Despite only scoring 29 runs in four innings at an average of 7.25, he was included for the first Test against South Africa in Auckland in February, 1999. Batting down the order, he scored 6 as New Zealand replied to South Africa's 621 for six declared. Following on, he opened the batting, and again made six and was dropped after New Zealand held on to draw.

He did play in one One Day International against South Africa, scoring 37 but that was to be his only appearance in the team that year.

He returned to the Test team for New Zealand's tour of England later that year, scoring 83 in the third Test at Old Trafford.

He was selected for New Zealand's opening two Tests in India in 1999, but again failed to make a significant score. He was again dropped before returning to play against Pakistan in March, 2001. He scored 75 in the second Test, and 105 in the third Test as New Zealand warmed up for a series against Australia with an innings victory.

All three matches in the series were drawn but after Bell failed to score heavily, he was dropped once more.

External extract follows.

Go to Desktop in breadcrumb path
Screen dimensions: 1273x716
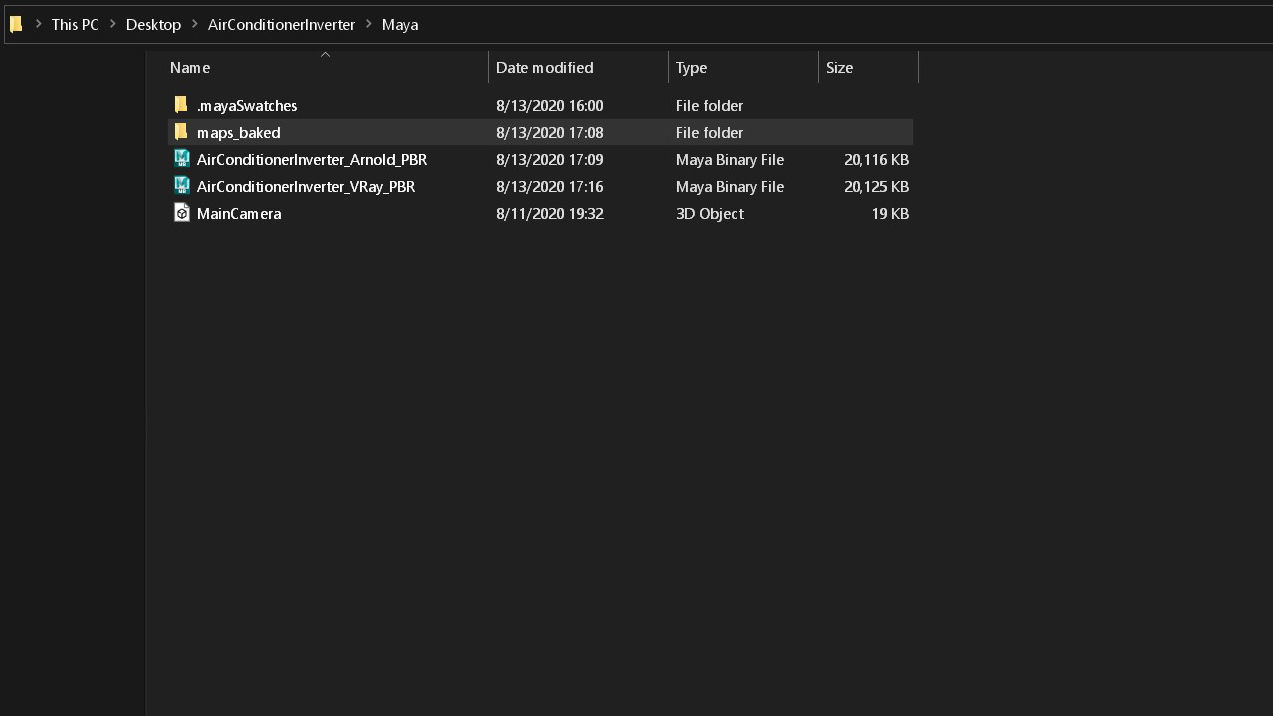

He played a further four One Day Internationals against Sri Lanka in April, 2001, managing single figure scores in the first three games before hitting 66 in the fourth. Thereafter, he was not considered for one-day selection.

===Return===
In 2004–05, Bell was named in a New Zealand A squad to travel to South Africa. In five innings, he scored just 43 runs in three first-class games, although he enjoyed a far more successful one-day leg of the tour. In three games, he scored two half-centuries, averaging 35.00.

In January, 2008, after being out of the Test team for six years, he was called up to the squad to play the first Test against Bangladesh . He made a successful return in the first Test, scoring a personal best 107 in the first innings, taking two catches, and remaining not out on 20 as New Zealand won by nine wickets. He was picked to play in the next home Test series against England., although he scored poorly.